Previously, about 40 percent of asylum seekers never bothered to show up for their court hearing. That will now change as almost all of those looking to stay in the U.S. will have to wait in Mexico for their cases to be adjudicated.
It will be a while. The current backlog in immigration courts is up to five years.
DHS said the program will apply to arriving migrants who ask for asylum at ports of entry or those who are caught attempting to cross illegally and say they are afraid to return home.
Unaccompanied minors and some migrants from “vulnerable populations” could be excluded on a case-by-case basis. It does not apply to children traveling alone or to asylum seekers from Mexico.
“The MPP will provide a safer and more orderly process that will discourage individuals from attempting illegal entry and making false claims to stay in the U.S., and allow more resources to be dedicated to individuals who legitimately qualify for asylum,” the DHS said.

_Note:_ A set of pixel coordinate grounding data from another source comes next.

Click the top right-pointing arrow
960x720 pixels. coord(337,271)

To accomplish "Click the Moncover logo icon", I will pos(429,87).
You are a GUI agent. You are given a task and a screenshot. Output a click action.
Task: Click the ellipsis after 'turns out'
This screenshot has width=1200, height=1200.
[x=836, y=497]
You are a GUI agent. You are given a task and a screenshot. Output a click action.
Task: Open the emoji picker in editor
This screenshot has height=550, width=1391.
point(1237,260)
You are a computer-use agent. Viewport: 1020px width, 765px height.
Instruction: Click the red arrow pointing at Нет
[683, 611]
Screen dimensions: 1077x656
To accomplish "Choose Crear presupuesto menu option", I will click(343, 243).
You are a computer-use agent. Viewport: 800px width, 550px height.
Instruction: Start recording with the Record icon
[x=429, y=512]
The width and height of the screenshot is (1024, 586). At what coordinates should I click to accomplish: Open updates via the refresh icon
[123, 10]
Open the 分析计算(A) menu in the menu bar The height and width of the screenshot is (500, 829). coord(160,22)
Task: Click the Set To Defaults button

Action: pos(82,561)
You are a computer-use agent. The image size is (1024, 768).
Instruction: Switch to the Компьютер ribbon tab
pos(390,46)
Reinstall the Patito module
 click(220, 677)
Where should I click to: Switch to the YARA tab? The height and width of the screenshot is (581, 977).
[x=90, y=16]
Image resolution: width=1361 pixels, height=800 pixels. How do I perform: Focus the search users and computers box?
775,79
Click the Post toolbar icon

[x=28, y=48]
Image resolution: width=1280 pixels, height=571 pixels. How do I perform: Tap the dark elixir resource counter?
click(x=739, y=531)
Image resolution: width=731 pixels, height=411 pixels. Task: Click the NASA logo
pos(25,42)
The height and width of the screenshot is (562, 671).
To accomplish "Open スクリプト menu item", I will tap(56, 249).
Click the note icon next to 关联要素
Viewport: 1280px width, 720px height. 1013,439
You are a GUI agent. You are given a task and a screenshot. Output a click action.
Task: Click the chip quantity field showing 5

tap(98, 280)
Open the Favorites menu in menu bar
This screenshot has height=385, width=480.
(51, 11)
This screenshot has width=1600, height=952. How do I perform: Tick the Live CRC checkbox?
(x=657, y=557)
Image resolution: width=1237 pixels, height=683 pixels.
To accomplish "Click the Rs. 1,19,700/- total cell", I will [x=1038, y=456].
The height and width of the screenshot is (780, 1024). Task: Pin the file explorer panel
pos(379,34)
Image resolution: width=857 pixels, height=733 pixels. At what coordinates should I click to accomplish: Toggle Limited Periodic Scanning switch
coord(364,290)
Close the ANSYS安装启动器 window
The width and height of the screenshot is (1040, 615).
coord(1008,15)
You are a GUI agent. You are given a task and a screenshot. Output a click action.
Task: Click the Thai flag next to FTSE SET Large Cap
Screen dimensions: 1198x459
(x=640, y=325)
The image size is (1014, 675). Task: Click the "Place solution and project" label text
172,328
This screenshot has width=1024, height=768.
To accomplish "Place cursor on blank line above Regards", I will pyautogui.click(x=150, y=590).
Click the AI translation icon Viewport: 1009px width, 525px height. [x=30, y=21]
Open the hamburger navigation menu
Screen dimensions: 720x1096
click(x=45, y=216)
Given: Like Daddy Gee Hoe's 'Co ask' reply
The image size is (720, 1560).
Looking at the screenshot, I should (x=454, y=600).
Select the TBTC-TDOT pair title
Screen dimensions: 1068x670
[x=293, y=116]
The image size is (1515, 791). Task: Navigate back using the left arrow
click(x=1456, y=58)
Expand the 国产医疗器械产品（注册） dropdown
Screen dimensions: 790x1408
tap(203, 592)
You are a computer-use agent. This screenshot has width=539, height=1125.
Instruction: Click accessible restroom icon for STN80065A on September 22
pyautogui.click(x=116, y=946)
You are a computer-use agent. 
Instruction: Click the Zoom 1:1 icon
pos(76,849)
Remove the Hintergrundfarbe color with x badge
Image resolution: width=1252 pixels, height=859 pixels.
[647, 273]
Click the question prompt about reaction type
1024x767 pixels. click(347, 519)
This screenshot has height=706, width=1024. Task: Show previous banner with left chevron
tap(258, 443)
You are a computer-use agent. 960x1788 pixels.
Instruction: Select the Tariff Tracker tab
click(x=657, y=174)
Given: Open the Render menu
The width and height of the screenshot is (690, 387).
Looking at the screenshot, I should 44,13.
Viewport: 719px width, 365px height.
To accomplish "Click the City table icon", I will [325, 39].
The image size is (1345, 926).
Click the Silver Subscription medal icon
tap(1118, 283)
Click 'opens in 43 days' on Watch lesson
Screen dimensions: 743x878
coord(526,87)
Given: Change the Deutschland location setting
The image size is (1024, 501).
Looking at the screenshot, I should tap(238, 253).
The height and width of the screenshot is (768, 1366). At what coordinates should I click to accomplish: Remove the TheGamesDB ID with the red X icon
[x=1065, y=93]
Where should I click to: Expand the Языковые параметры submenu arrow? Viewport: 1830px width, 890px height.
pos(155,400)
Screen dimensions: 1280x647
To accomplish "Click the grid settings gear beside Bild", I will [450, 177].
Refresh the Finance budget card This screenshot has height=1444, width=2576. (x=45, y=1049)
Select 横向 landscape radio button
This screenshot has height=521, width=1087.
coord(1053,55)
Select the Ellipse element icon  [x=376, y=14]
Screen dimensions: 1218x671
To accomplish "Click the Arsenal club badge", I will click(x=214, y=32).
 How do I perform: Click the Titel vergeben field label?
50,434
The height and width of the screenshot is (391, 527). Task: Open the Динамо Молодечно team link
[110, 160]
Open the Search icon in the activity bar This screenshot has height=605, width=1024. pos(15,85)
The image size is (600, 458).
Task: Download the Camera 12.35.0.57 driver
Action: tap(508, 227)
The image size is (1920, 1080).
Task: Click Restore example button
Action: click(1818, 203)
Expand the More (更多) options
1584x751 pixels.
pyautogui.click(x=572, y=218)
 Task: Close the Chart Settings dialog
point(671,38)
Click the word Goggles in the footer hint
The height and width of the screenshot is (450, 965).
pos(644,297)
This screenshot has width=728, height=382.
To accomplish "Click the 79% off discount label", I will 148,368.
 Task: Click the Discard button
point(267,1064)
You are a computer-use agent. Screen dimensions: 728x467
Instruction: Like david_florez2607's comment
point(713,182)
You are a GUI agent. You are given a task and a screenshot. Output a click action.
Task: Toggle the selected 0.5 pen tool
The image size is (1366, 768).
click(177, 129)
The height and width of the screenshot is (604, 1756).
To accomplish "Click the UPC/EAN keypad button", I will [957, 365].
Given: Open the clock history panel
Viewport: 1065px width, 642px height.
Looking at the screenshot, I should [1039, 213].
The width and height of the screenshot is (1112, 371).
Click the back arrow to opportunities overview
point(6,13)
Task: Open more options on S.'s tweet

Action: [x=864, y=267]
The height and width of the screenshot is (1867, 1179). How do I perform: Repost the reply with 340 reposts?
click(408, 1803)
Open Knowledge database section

The president has ordered more immigration judges to be hired, but with 800,000 cases to be heard, the wait will be unavoidable.
The policy became necessary because there was a whopping 67 percent increase in asylum seekers in 2018 compared to 2017. Many of those coming to the U.S. today are families and unaccompanied minors, largely from Honduras., Nicaragua, and Guatemala. The Trump administration is trying to limit asylum to those who are legitimately in danger from drug gangs and other criminal elements, but vetting the new arrivals will be a long, laborious process.
The new policy is being opposed by the usual suspects — advocates for illegal aliens and open borders supporters. But if it discourages people from making the long, dangerous trek to the U.S., it will be well worth it from a security standpoint as well as a humanitarian perspective.